Cependant, Ferdinand de Tolède n’est pas qu’un simple bureaucrate, puisque ce personnage a aussi fait carrière dans les ordres religieux militaires et plus particulièrement dans celui de Saint-Jean-de-Jérusalem en tant que prieur et notamment du royaume de Castille[19]. Il peut donc être facile pour un personnage de cette envergure politique et religieuse, de tisser des liens avec l’Inquisition, une institution très active sur la frange pyrénéenne de la monarchie hispanique[20]. Par ailleurs, le lieu où a été recueillie la confession de François Semaler n’est pas anodin puisque le cloître en question se trouve être le siège de l’Inquisition dans les comtés de Roussillon et de Cerdagne[21]. Comme l’a indiqué l’historien André Escarra, il semble que les Carmes, tout comme les Dominicains, aient joué un rôle traditionnel dans l’Inquisition[22]. Quant au texte, celui-ci mentionne le passage de chevaux d’un côté à l’autre de la frontière. À cette époque, il s’agit une activité de contrebande car ce trafic peut permettre à l’ennemi « huguenot » ou « français » de bénéficier de moyens pour combattre. De plus, les Cortes de Mónzon ont qualifié ce crime de crime de lèse-majesté depuis 1565. À ce titre, cette activité, d’après Bartholomé Bennassar, est sévèrement réprimée par l’Inquisition qui poursuit la politique menée par la monarchie hispanique pour contrer l’ennemi français, le plus souvent accusé d’hérésie sur cette marge frontalière[23].

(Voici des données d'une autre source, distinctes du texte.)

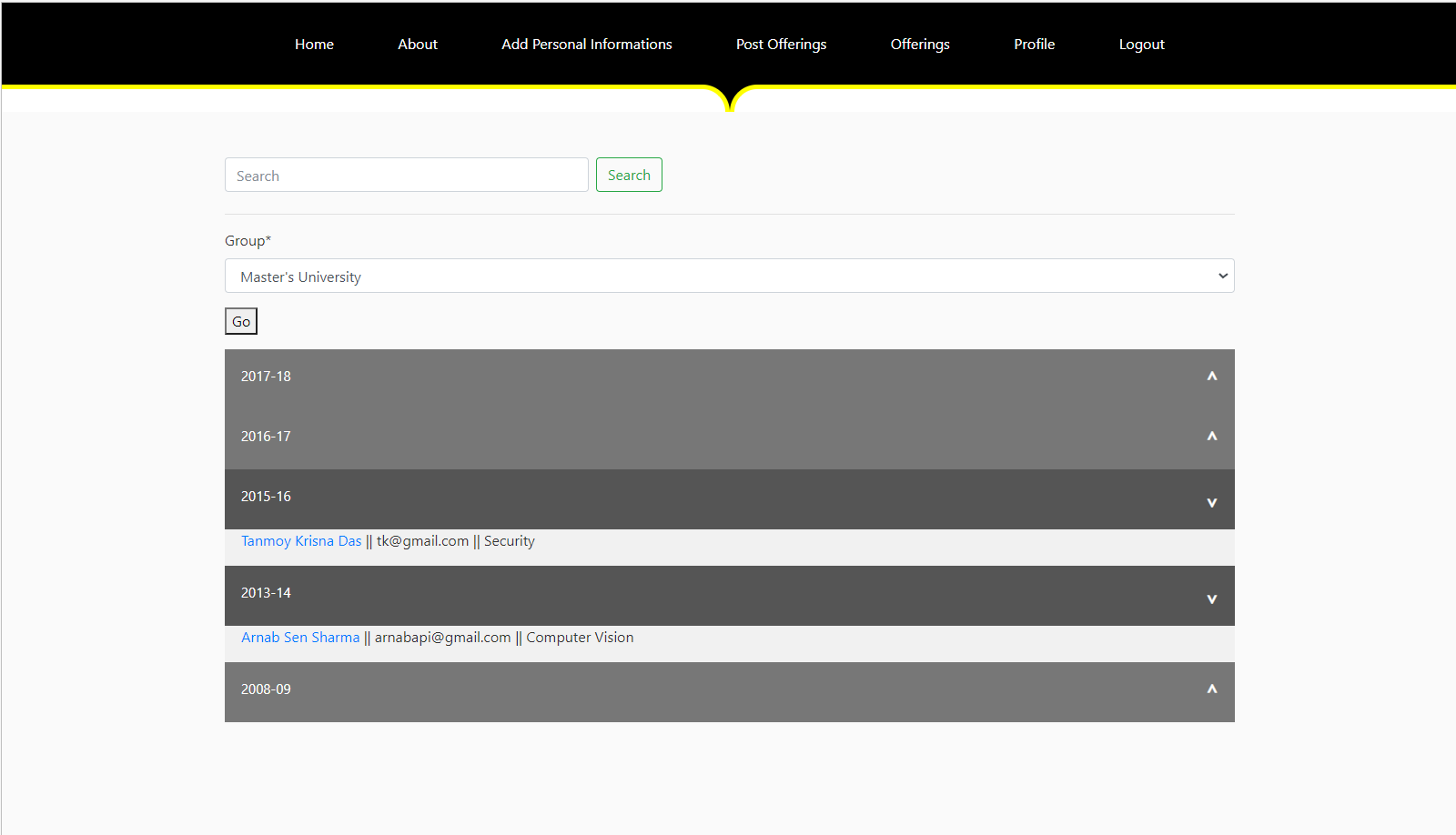Select Logout from the navigation bar

(x=1141, y=44)
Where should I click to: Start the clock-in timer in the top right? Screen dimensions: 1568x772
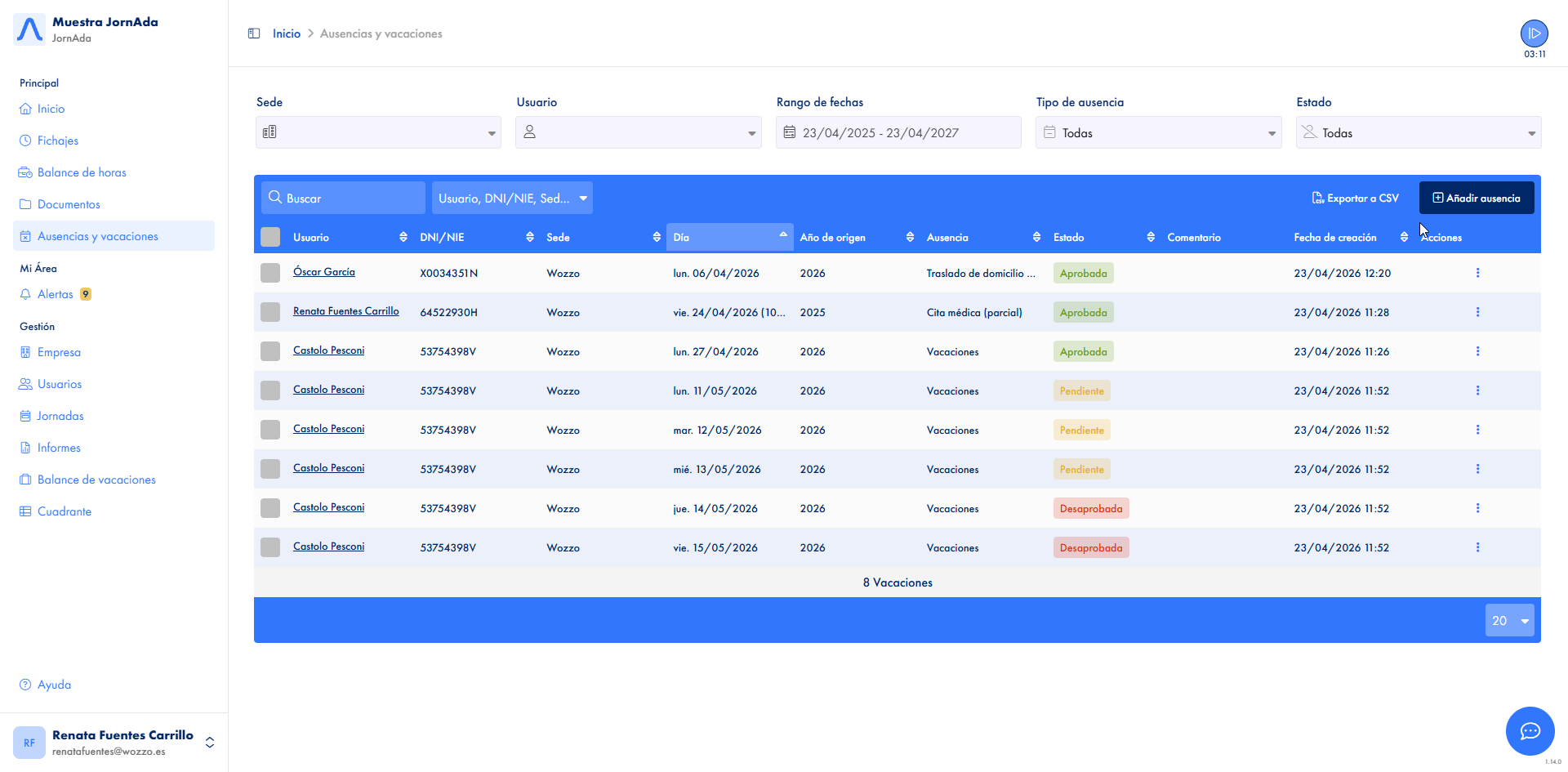point(1534,33)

Par ailleurs, d’autres personnages de haut rang sont cités dans la confession de François Semaler, notamment don Diego de Robledo, ainsi que don Garau de Cruïlles, seigneur de Mosset. Ce dernier personnage est important car, de par sa charge, il est lui aussi au centre de l’affaire. Située dans le Conflent, sa seigneurie est régulièrement aux prises avec les huguenots ainsi qu’avec les Français. Au cours de cette période de guerres de Religion, il n’est pas toujours aisé de déterminer, pour les Espagnols, de quel ennemi il s’agit véritablement à chaque incursion. Il peut en effet s’agir de « seigneurs de la frontière » qui mènent souvent lors de ces troubles, des opérations de razzias[24]. Il n’en demeure pas moins, toutefois, que ces mêmes « seigneurs de la frontière » peuvent faire appel à des mercenaires gascons, comme le rappelle Patrice Poujade en évoquant la composition des bandes de brigands pyrénéens ou de bandolers[25].
En dernier lieu, dans ce contexte de guerres privées qui sont de véritables luttes de clans seigneuriaux, il est facile pour un parti de souhaiter discréditer son adversaire aux yeux des autorités et, pourquoi pas, au plus haut sommet de l’État, en bénéficiant de l’appui de personnages puissants afin d’accaparer une position avantageuse. Les deux familles seigneuriales impliquées, celle de Queralt et de Cruïlles i de Santa Pau, se sont retrouvées mêlées aux affaires de la seigneurie de Mosset et à celle du gouvernement des comtés de Roussillon et de Cerdagne depuis au moins le XIVe siècle. Une jalousie inextinguible entre ces deux familles serait-elle née de cette situation ? Le doute peut-en être permis, sans qu’il soit pour l’instant possible de faire remonter à la surface les réelles motivations de don Garau de Cruïlles. Aurait-il été motivé par la soif de pouvoir et par la convoitise de l’exercice de la charge de gouverneur des Comtés ?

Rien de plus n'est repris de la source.